Migrating Grebes spectacular this time of year
The revised checklist of Whistler’s birds now lists 242 species, of which 188 have been seen in the autumn migration period (Sept. 1—Nov. 30). This year we have spotted 107, some in large flocks and others as one-time observation of a sole individual.
The "recovery" (56 per cent) is admittedly on the low side, but on the other hand about 20 other species of smaller birds jumped to an early departure in August, or even late July.
Waterfowl, on the other hand, were slow to arrive from points north, being over a month behind schedule in some cases, and it was not until late October that large rafts of ducks appeared on our lakes. As I write (mid-November) there are yet significant numbers of Ring-necked ducks, Buffleheads, and American coots floating about while large flocks of Dark-eyed Oregon juncos continue to feast on fireweed seeds at Nicklaus North.
Among the plethora of waterfowl, the numbers of grebes have been stronger this year. While Pied-billed grebes are at normal numbers, almost daily in one or twos, Red-necked and Horned have been seen almost weekly on our lakes. However, it is the return of the long-necked and elegant Western grebe which has been the big surprise, seen throughout October and early November on Green and Alta Lakes. This is the second year of their comeback, after years of decline. Historically, several tens of birds at any one time could be seen. The only missing grebe in the picture is the Eared, which has always been more than just a very rare visitor.

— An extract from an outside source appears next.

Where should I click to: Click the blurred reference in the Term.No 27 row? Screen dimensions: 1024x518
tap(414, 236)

Other than the grebes the other significant sightings among the waterfowl have been a Yellow-billed loon on Alpha Lake and a Long-tailed duck on a pond at Nicklaus North. Not seen and always very rare visitors are Tundra swan, Greater white-fronted goose, Cackling goose and Red-breasted merganser.

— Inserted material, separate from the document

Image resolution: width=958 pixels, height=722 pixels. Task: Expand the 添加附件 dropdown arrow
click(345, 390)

Among our raptors, the nesting osprey at Edgewater departed in early September with at least one fully-fledged offspring. Sightings of all other species have been scant except for one Cooper’s hawk who took up residence at Taluswood to feast on their abundance of squirrels, and a Northern shrike at Nicklaus North.
The only owls were a pair of Great-horned at Tapley’s, a Northern sawhet which lost an argument with a window at Starbucks – probably chasing a House sparrow for fare – and a surprising Snowy owl at the Flute-Piccolo col. Game birds went into usual hiding but a threesome of Spruce grouse, which are always very hard to find, were on the trail between Singing Pass and Russet Lake.
Shorebirds were unusually scarce; dogs on the Fitzsimmons Creek delta-fan scare them off, and terns have been no shows for the entire year. As for gulls, some days at the landfill are filled with a thousand or more, and on other days the totals are less than 20. Mew and California gulls have been the unusual sightings. Actively at work in our marshes and ponds are a few Great blue herons and Belted kingfishers, competing with the three to four river otters which have been cavorting spectacularly at Nicklaus North, and a very bold moose at the Montebello wetlands!
Woodpecker sightings, except for the flicker, have been few; pine beetles to the north of Whistler are drawing them away, including the sapsuckers.
Robins had a very robust migration through the valley this year, and the Varied thrush have returned to the valley floor. Ruby-crowned kinglets were also numerous, but only the Golden-crowned remain and usually in mixed flocks with chickadees. Among the sparrows, White-crowned numbers have been strong whereas Golden-crowned are very light and Chipping sparrows not seen at all. All species of finches have been few to absent. Blackbirds and relatives are not so numerous as in the past, although a solitary, and very rare, Western meadowlark finally appeared a month and a half late at the end of October and is still at the ponds of Nicklaus North.
During the autumn two species were added to the Whistler list. There were several Rusty blackbirds at the landfill, mixed with the ever-present Brewer’s and seasonal Red-winged. The Rusty is an interior species, in severe decline according to the experts. Mind boggling, however, were a pair of Purple martins (swallows) hopelessly out of range on a tree top at Rainbow Park on the third Saturday of October. As coincidence always prevails, Purple martins were also seen the next day by Marcia Danielson on the Squamish Estuary count, and that location is still too far from their home.